Editoriale di Daniela Piesco co-direttore Radici
La città di New York ha aperto una causa contro TikTok, Facebook, Instagram, YouTube e Snapchat ritenendoli responsabili di aver peggiorato la salute mentale di minori e adolescenti. Depressione, ansia e disturbi dell’apprendimento sono tra gli effetti principali riscontrati tra i più giovani a causa della dipendenza creata dai social media, a cui, secondo l’accusa, faticano a sottrarsi per colpa degli stessi algoritmi che fanno funzionare le piattaforme.
Certo è che la crisi dei colossi del web potrebbe trasformarsi in opportunità per ricalibrare il modo in cui comunichiamo e rimettere al centro le connessioni umane…
La denuncia insiste proprio sull’intenzionalità delle aziende nel progettare i social per manipolare e rendere dipendenti i minori e gli adolescenti. Questo accadrebbe attraverso l’uso di algoritmi per generare contenuti che trattengono gli utenti a lungo sulle piattaforme e ne “incoraggiano l’uso compulsivo”, meccaniche “simili al gioco d’azzardo” che creano il desiderio “di like e cuori” e il bombardamento di flussi continui e personalizzati di contenuti e pubblicità.

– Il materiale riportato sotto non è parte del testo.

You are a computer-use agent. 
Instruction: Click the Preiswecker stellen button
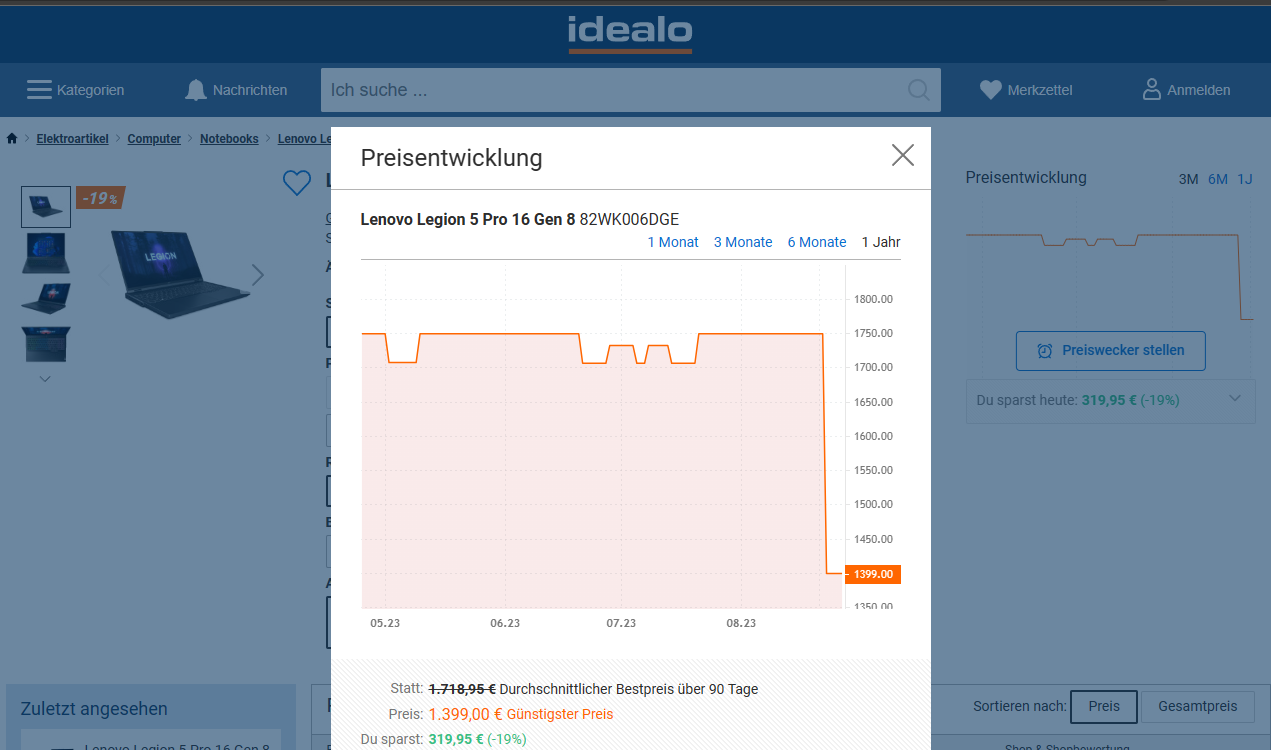click(1110, 351)
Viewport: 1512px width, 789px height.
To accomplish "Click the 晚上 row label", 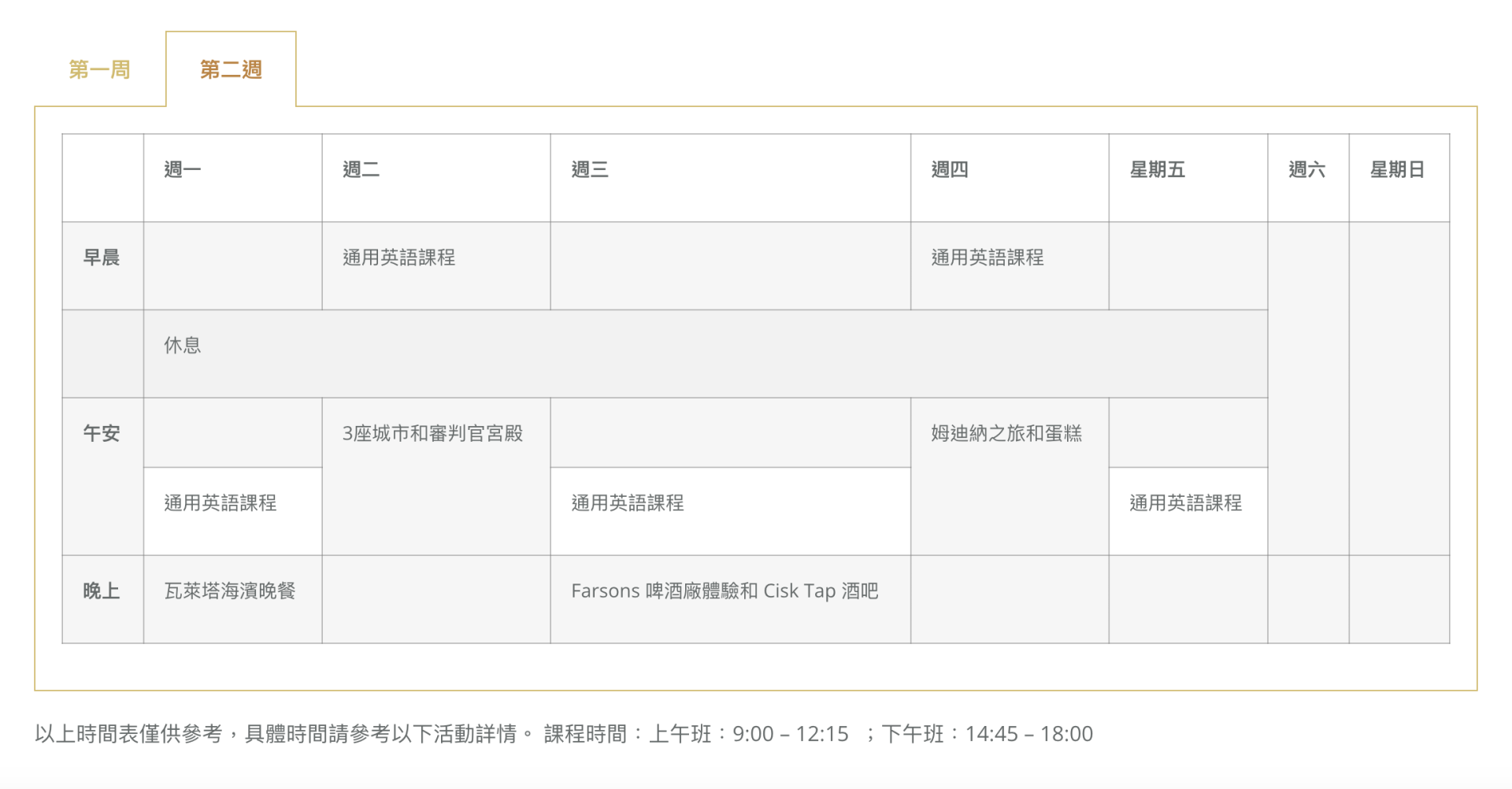I will coord(102,591).
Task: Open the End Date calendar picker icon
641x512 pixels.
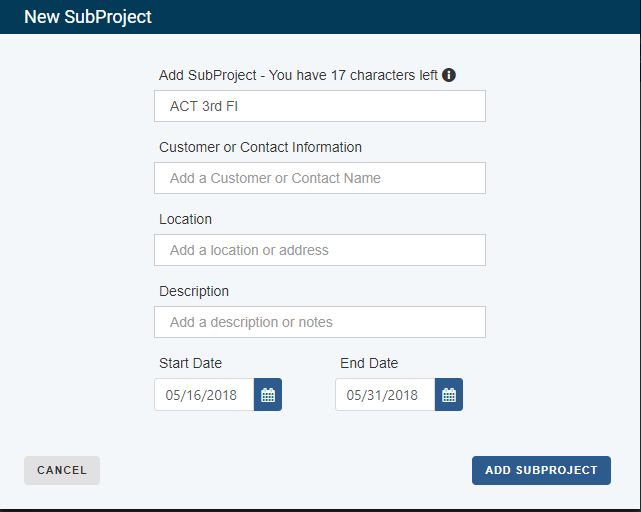Action: 449,395
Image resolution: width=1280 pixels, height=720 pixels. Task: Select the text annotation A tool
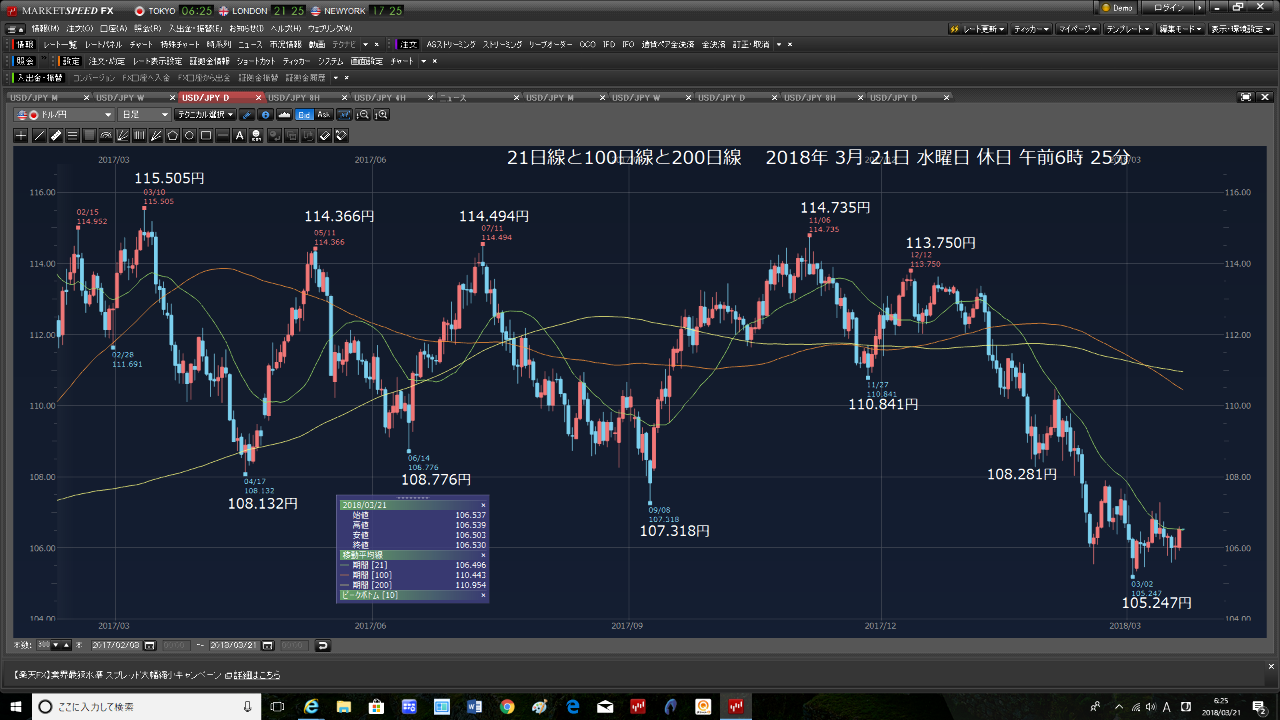(x=238, y=136)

Inoltre le piattaforme manipolerebbero gli utenti attraverso “la reciprocità”, cioè quella spinta che ci fa sentire obbligati a rispondere a un’azione positiva con un’altra azione positiva. Secondo l’accusa, la reciprocità sarebbe una forza sociale particolarmente intensa tra gli adolescenti, che i social sfruttano dicendo al mittente quando un messaggio è stato visto o avvertendo quando viene consegnato, incoraggiando quindi le persone a tornare continuamente sulle piattaforme, perpetuando le interazioni online e le risposte immediate.
Prima della rivoluzione degli smartphone e di Instagram, l’obiettivo delle piattaforme era la connessione tra persone, non la pubblicazione di contenuti
LinkedIn rendeva possibile la ricerca di lavoro attraverso una rete di contatti, Facebook permetteva di ritrovare i compagni di liceo. Poi, lentamente i social hanno smesso di essere “network” e sono diventati “media”. Invece di facilitare la vita offline, i collegamenti si sono trasformati in una rete globale in cui chiunque può dire qualsiasi cosa a chiunque altro, il più spesso possibile. All’improvviso, miliardi di persone hanno iniziato a considerarsi celebrità, esperti e influencer.
Il rapporto tra persone è passato in secondo piano: I social media hanno dimostrato che tutti hanno il potenziale per raggiungere un vasto pubblico con bassi costi e alti profitti, e questo ha dato a molte persone l’illusione di meritarsi un pubblico
L’azione legale chiede quindi che la condotta delle aziende dietro alle piattaforme social, cioè Google, Meta, ByteDance e Snap, sia dichiarata un problema collettivo da eliminare e che queste paghino un grosso risarcimento in denaro ancora non quantificato.
Ma la caduta dei social potrebbe rappresentare davvero un’opportunità per ricalibrare il modo in cui comunichiamo?